→ Exercise objective
Repeat the listing below line for line, exactly as shown.

→ Records shown
BEGIN

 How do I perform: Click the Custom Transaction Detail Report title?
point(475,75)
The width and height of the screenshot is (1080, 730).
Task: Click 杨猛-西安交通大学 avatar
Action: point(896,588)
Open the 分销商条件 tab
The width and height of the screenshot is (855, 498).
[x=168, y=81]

END

→ Solution to the problem
 How do I perform: Click the Custom Transaction Detail Report title?
point(475,75)
The width and height of the screenshot is (1080, 730).
Task: Click 杨猛-西安交通大学 avatar
Action: point(896,588)
Open the 分销商条件 tab
The width and height of the screenshot is (855, 498).
[x=168, y=81]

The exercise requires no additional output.